▶ _ZIELE_
[a] Schreibe aus dem Forenauszug zur Wasserkühlung den Abschnitt beginnend mit „Nach deiner Zeichnung“ und fortlaufend bis einschließlich „so i.O. ja?“ wortgetreu ab.
[b] Beantworte anhand des Forenauszugs zur Wasserkühlung kurz:
(i) Zwischen welche beiden Komponenten soll laut dem ersten Satz der Auslass gesetzt werden?
(ii) Welche Gewindeangabe nennt weizenleiche für den vorhandenen AGB?
(iii) Was kommt laut weizenleiche eventuell vorne hinzu?
[c] Liste alle Benutzernamen auf, unter denen im Forenauszug zur Wasserkühlung Beiträge stehen, jeden nur einmal.

:: VORLIEGENDER AUSZUG

Nach deiner Zeichnung würde es Sinn machen, den Auslass zwischen Pumpe und AGB zu setzten.


----------



## weizenleiche (10. Februar 2010)

*AW: WaKü verlegen - Lian Li PC-A70F Black*

Achso ok, dann werde ich das aufjedenfall berücksichtigen.
Also ist die anordnung der Komponenten so i.O. ja?


----------



## DaxTrose (10. Februar 2010)

*AW: WaKü verlegen - Lian Li PC-A70F Black*

Spricht nix dagegen!


----------



## Udel0272 (10. Februar 2010)

*AW: WaKü verlegen - Lian Li PC-A70F Black*

Ich würds so machen


----------



## weizenleiche (10. Februar 2010)

*AW: WaKü verlegen - Lian Li PC-A70F Black*

so war meine idee auch erst.
Nur:
- eventuell kommt vorne ein zweiter radiator rein
- der agb lässt sich nicht montieren, das ist nur so eine kleine "dose" nenn ich das mal, das dich ist asbach und hat sogar noch G 1/8


----------



## stromer007 (11. Februar 2010)

*AW: WaKü verlegen - Lian Li PC-A70F Black*

Hast du den AGB schon da? Wenn nicht, dann kann ich dir wärmstens diesen hier Aquatuning - Der Wasserkühlung Vollsortimenter - XSPC Laing DDC Ausgleichsbehälter Dual Bay 5,25" für 1 und 2 Laing Pumpen XSPC Laing DDC Ausgleichsbehälter Dual Bay 5,25" für 1 und 2 Laing Pumpen 52130 empfehlen.

::::
:: EINTRÄGE

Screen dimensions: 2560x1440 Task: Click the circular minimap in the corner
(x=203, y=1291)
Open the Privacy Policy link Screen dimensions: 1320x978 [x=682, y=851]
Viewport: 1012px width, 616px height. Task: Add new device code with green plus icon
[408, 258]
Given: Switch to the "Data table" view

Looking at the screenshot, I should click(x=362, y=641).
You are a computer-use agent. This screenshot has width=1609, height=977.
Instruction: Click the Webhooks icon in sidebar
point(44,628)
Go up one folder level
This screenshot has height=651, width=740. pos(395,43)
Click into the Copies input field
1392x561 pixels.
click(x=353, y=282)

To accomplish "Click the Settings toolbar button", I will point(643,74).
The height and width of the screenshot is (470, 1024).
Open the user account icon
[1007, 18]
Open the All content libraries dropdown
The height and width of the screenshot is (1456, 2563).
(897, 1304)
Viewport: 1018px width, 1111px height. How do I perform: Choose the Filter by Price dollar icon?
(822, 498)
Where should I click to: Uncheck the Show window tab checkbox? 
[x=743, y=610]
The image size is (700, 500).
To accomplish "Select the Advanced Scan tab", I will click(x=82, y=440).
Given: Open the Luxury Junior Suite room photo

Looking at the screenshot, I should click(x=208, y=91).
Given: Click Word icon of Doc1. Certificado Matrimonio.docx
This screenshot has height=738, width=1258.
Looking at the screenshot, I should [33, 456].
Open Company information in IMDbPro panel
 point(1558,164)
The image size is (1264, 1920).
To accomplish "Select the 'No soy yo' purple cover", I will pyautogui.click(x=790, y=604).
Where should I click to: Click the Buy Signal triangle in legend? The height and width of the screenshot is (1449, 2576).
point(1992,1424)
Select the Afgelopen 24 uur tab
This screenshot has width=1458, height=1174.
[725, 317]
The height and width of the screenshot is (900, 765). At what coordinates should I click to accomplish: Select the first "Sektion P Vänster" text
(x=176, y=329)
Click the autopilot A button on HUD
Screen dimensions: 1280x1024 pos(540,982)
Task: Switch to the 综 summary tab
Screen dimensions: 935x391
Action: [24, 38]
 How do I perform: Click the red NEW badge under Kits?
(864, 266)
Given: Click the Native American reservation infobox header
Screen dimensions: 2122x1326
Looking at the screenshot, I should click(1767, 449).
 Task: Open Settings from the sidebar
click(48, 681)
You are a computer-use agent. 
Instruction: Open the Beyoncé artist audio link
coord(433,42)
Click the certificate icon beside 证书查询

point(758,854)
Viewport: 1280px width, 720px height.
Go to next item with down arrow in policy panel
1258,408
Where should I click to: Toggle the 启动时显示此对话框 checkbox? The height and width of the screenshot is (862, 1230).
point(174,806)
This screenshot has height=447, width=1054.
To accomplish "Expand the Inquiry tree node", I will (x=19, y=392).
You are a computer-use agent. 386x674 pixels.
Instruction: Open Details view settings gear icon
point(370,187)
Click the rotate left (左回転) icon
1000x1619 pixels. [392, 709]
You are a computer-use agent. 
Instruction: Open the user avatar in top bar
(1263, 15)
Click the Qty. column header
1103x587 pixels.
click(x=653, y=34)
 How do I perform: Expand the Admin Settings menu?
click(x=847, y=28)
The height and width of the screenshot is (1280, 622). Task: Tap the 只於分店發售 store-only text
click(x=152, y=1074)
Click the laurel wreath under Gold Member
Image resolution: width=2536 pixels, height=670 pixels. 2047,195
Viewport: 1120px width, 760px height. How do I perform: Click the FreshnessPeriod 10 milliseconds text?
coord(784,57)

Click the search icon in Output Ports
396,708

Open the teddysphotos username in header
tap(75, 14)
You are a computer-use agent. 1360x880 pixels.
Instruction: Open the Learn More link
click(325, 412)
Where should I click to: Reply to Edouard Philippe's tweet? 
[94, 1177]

::::

▶ _ERGEBNISSE JE AUFGABE_
[a]
Nach deiner Zeichnung würde es Sinn machen, den Auslass zwischen Pumpe und AGB zu setzten.


----------



## weizenleiche (10. Februar 2010)

*AW: WaKü verlegen - Lian Li PC-A70F Black*

Achso ok, dann werde ich das aufjedenfall berücksichtigen.
Also ist die anordnung der Komponenten so i.O. ja?

[b]
(i) Zwischen Pumpe und AGB.
(ii) G 1/8.
(iii) Ein zweiter Radiator.

[c]
weizenleiche
DaxTrose
Udel0272
stromer007